Od osoby, która pobrała nienależne świadczenie z ubezpieczeń społecznych, ZUS może się domagać jego zwrotu na zasadach określonych w ustawie z 13 października 1998 r. o systemie ubezpieczeń społecznych (tekst jedn. DzU z 2015 r., poz. 121 ze zm.; dalej: ustawa o sus) lub w przepisach regulujących prawo do świadczeń, np. do rent lub emerytur.
Fałszywa baza
Jeżeli jednak pobranie nienależnych świadczeń zostało spowodowane przekazaniem przez płatnika składek lub inny podmiot nieprawdziwych danych wpływających na prawo do świadczeń lub na ich wysokość, obowiązek ich zwrotu z odsetkami obciąża odpowiednio płatnika składek lub inny podmiot (art. 84 ust. 6 ustawy o sus). Celem tej regulacji jest odzyskanie przez ZUS pieniędzy, które bez jego winy zostały niewłaściwie wypłacone.
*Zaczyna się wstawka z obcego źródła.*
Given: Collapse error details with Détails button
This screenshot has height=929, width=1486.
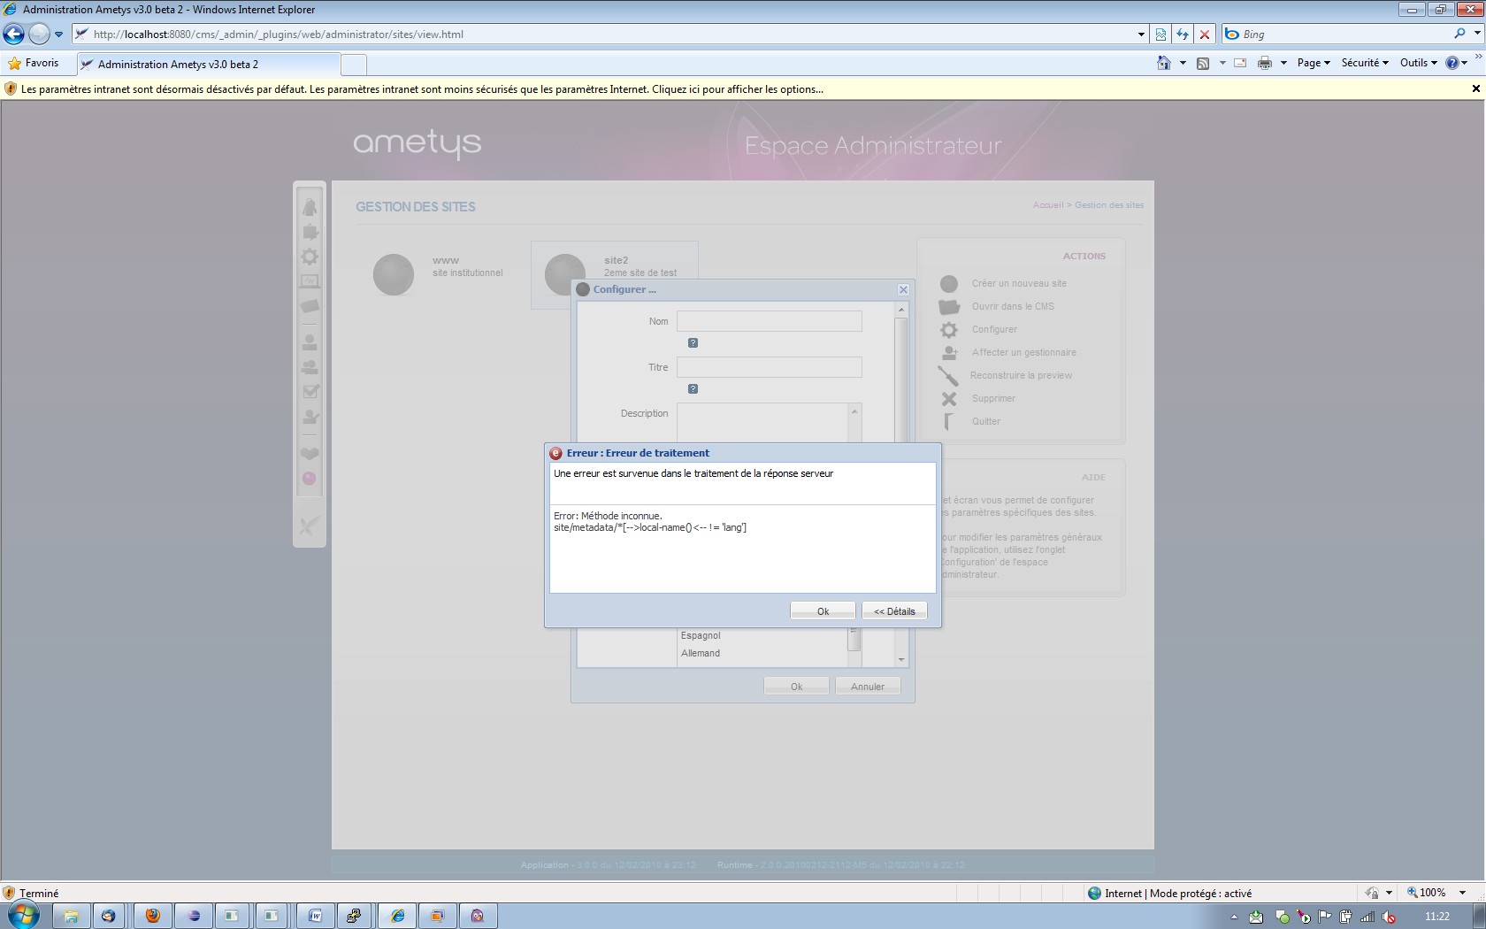Looking at the screenshot, I should coord(894,611).
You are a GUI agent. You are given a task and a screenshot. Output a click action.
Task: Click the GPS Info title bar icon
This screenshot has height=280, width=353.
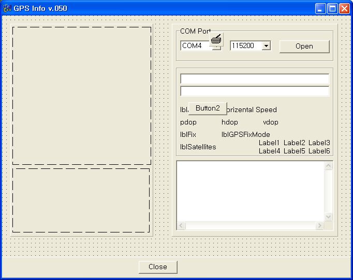[7, 8]
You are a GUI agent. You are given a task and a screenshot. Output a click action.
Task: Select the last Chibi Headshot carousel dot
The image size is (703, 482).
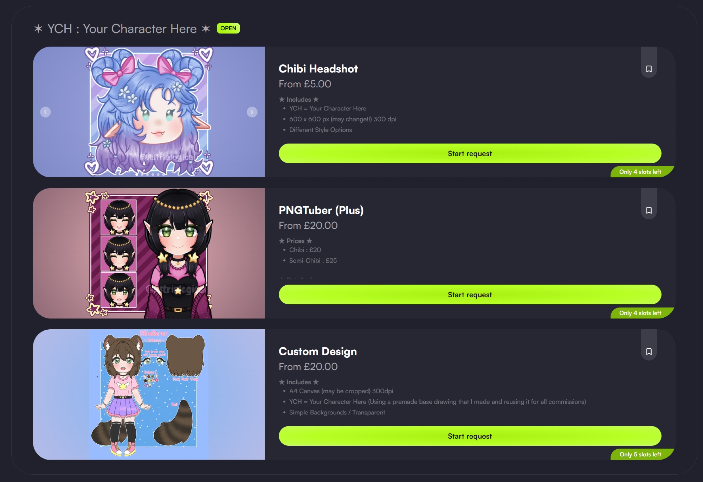coord(163,175)
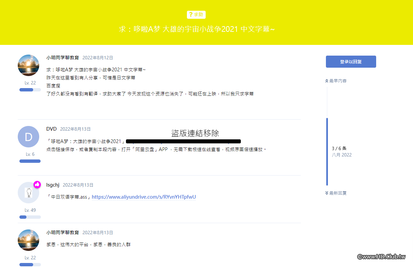Select username 小明同学聊教育 in the first post
Screen dimensions: 413x268
62,57
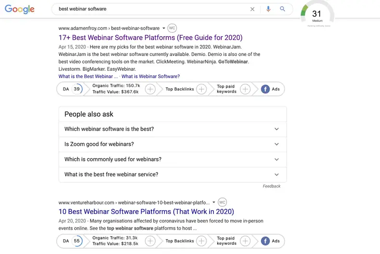This screenshot has width=380, height=254.
Task: Click into the search input field
Action: click(x=149, y=9)
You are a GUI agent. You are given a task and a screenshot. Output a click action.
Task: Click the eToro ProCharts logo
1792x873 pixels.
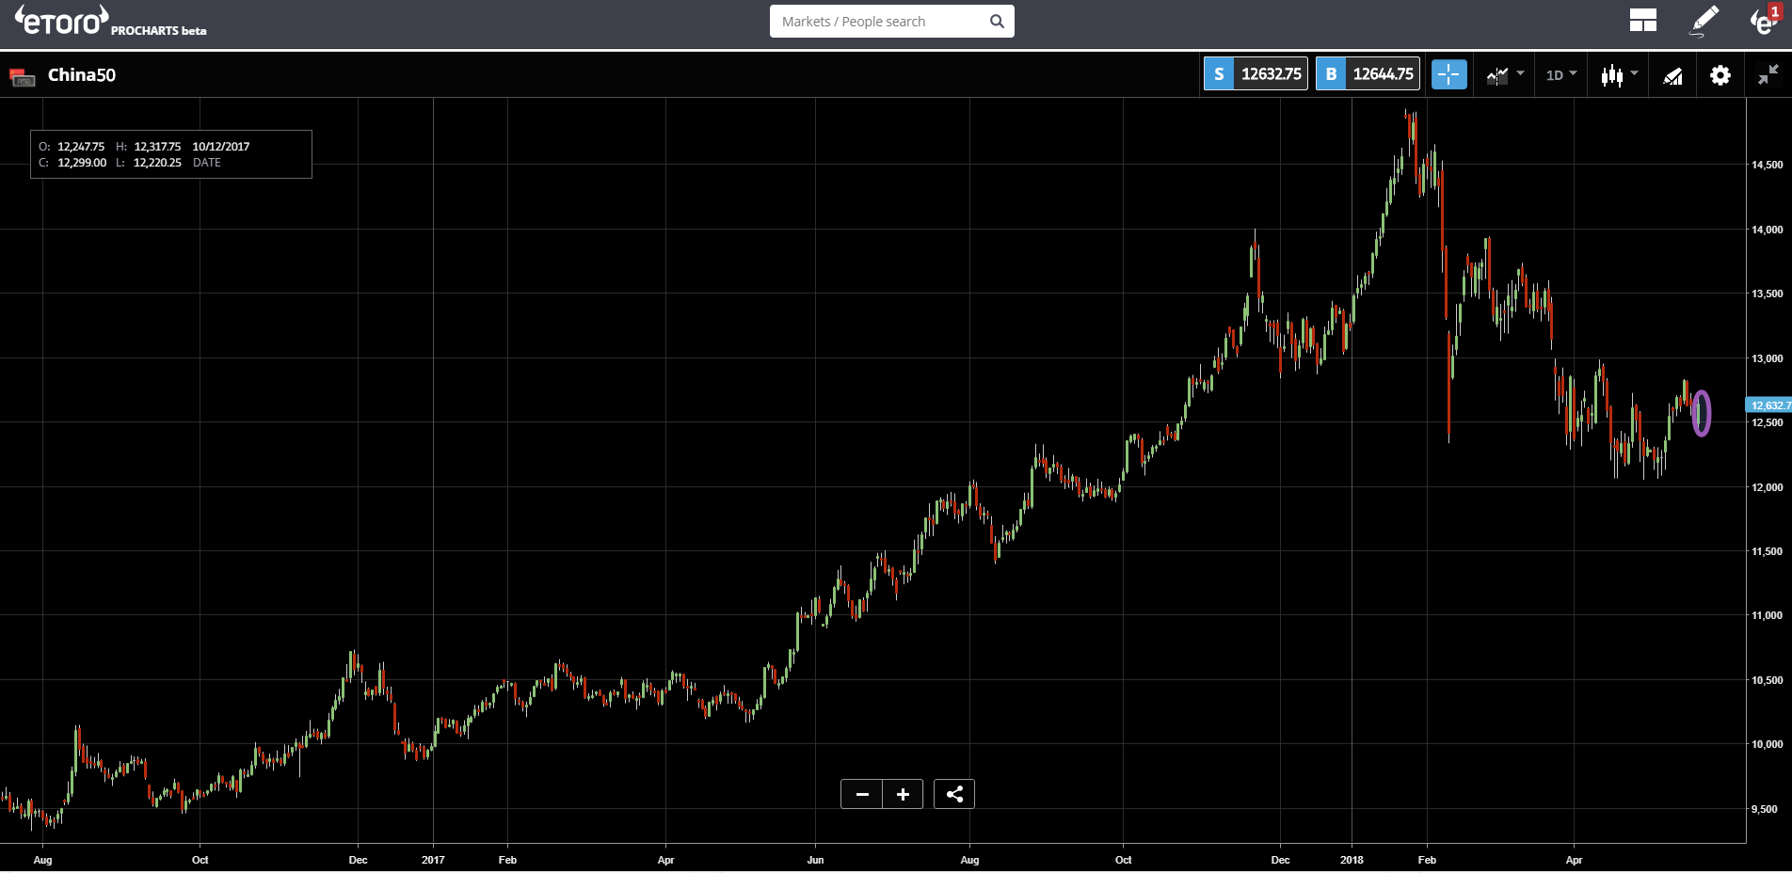click(x=110, y=21)
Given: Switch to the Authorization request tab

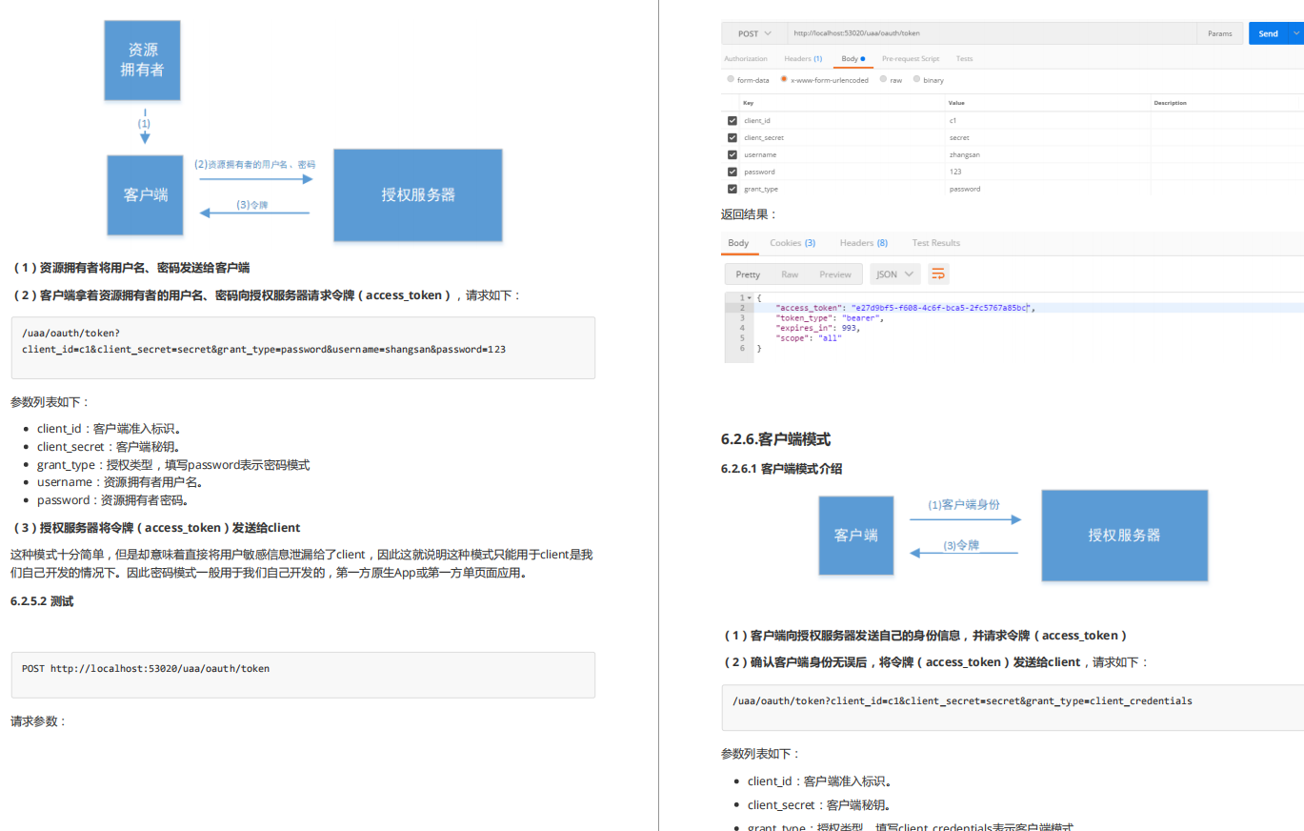Looking at the screenshot, I should coord(746,59).
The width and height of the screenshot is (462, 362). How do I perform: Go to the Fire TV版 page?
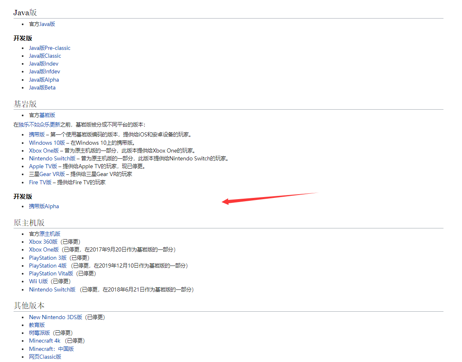click(x=40, y=182)

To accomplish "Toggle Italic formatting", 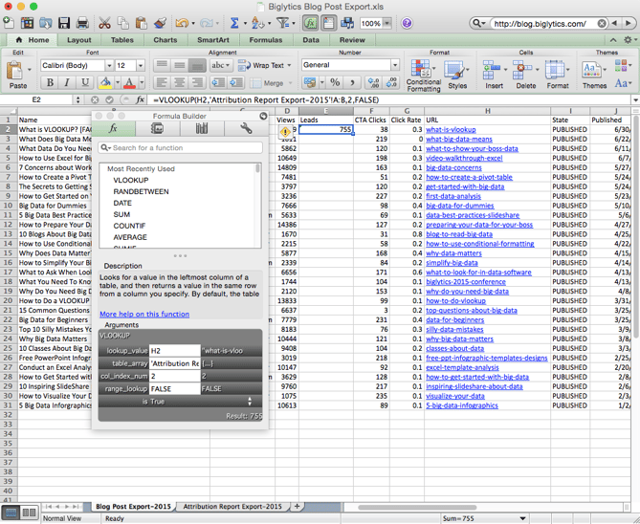I will 68,84.
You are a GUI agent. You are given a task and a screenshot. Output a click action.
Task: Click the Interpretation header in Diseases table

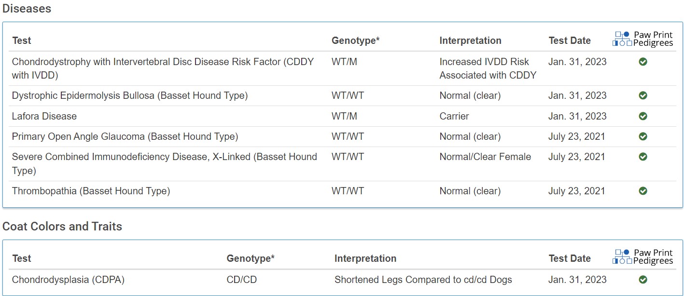470,40
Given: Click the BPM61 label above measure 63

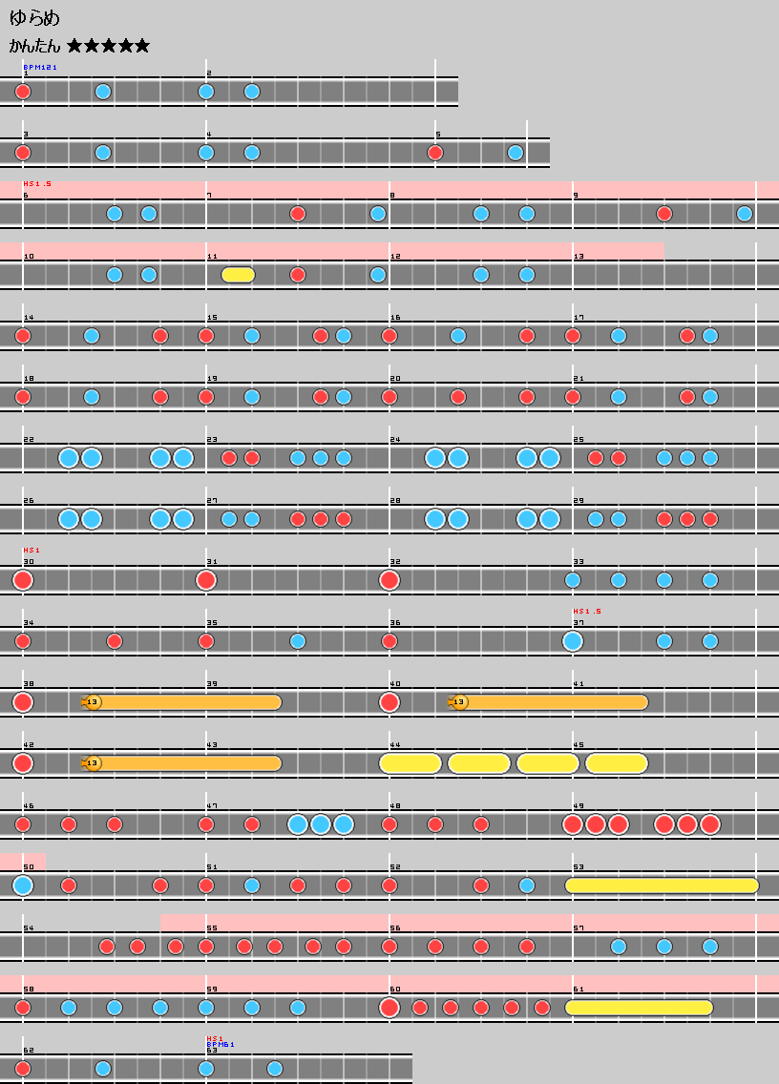Looking at the screenshot, I should point(221,1045).
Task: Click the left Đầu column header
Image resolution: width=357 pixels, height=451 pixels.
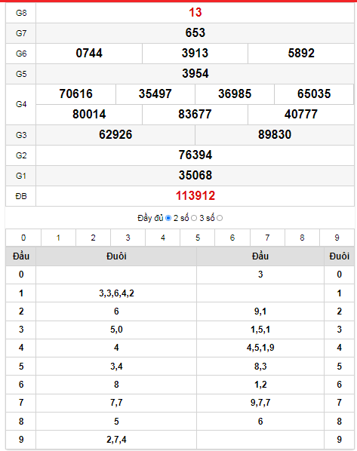Action: pos(21,256)
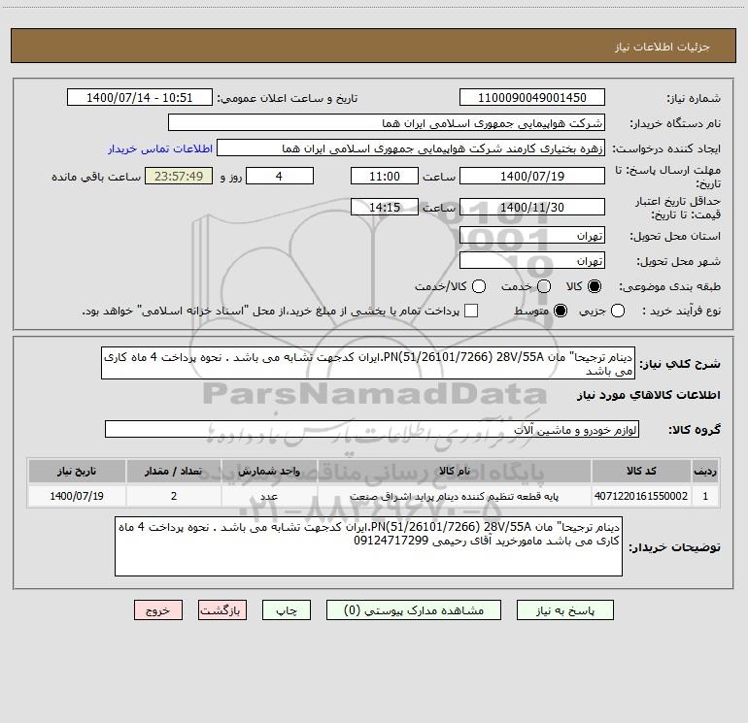Click the delivery province field 'تهران'
Viewport: 748px width, 723px height.
531,236
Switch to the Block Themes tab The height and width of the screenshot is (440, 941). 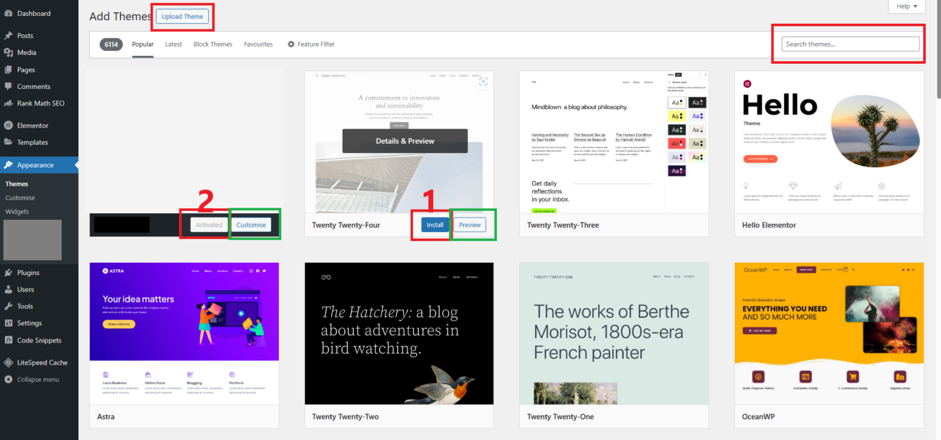point(213,44)
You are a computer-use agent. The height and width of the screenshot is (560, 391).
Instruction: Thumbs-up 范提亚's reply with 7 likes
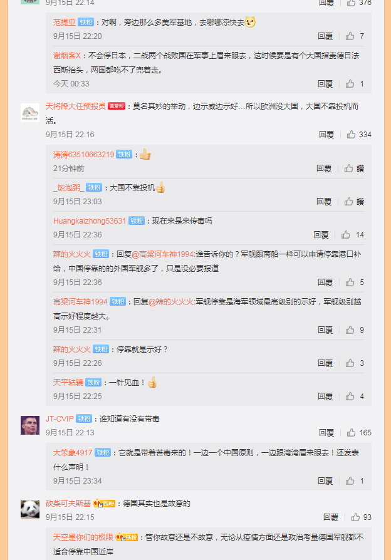(350, 36)
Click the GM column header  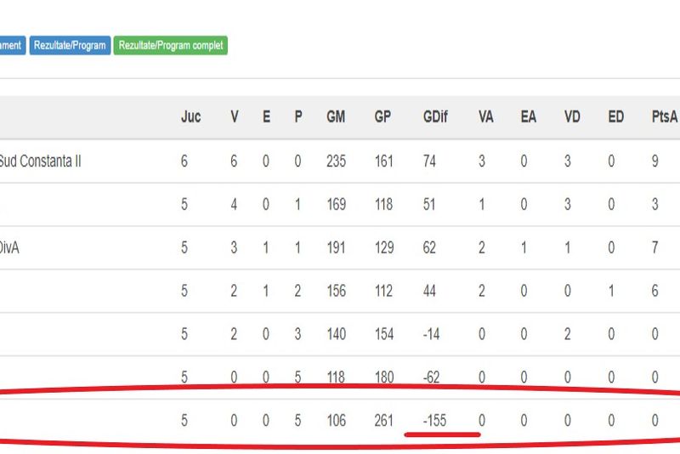[336, 117]
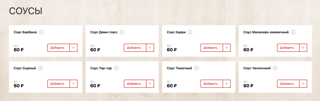Open info icon for Соус Сырный
This screenshot has width=320, height=101.
click(x=41, y=68)
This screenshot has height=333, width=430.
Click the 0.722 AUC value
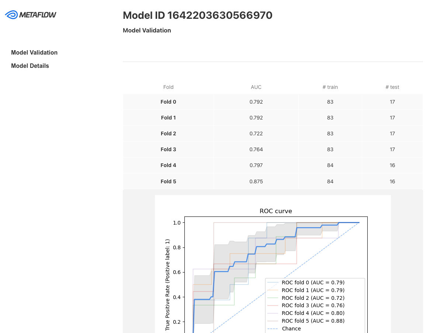[x=256, y=133]
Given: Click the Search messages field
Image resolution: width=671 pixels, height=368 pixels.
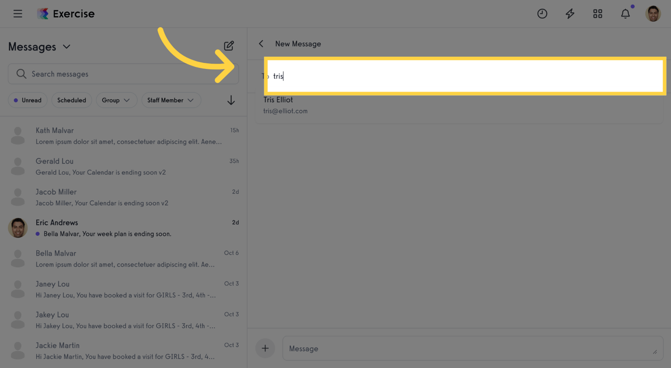Looking at the screenshot, I should [x=123, y=74].
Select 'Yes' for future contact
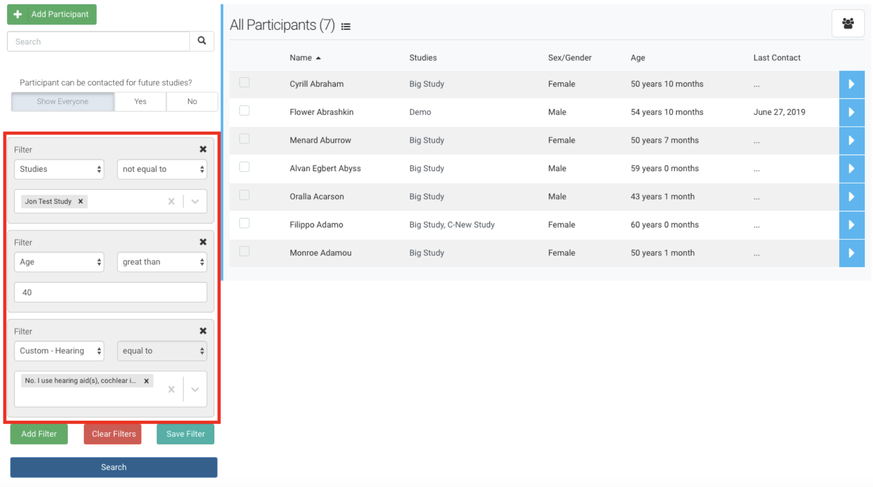 coord(140,102)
Jeśli np. pracodawca podał nieprawdziwe informacje w dokumentach dotyczących pracownika i bezpośrednio wpływało to na prawo do świadczenia lub jego wysokość, będzie musiał oddać kwoty nienależnie wypłacone tej osobie.
Za nieprawdziwe dane uważa się podane przez pracodawcę informacje niezgodne ze stanem faktycznym. W tym pojęciu (art. 84 ust. 6 ustawy o sus) nie mieszczą się jednak dane niekompletne. Tak zaznaczył Sąd Apelacyjny w Rzeszowie w wyroku z 24 czerwca 2015 r. (III AUa 206/1). Dodał, że w takim przypadku to ZUS musi zgromadzić dokumenty niezbędne do wydania decyzji.
Bardzo starannie
Odpowiedzialność płatnika lub innego podmiotu przekazującego obiektywnie nieprawdziwe dane zależy od jego winy. Uznaje się, że przekazanie nieprawdziwych danych stanowi czyn niedozwolony, konieczne jest więc stwierdzenie winy. Podobnie wskazał Sąd Najwyższy w wyrokach z 11 września 2014 r. (II UK 570/13) i 28 stycznia 2015 r. (I UK 206/14). Podkreślił, że przesłanką odpowiedzialności jest wina płatnika w niewykonaniu lub nienależytym wykonaniu przekazania ZUS wymaganych informacji, polegająca na niedochowaniu należytej staranności.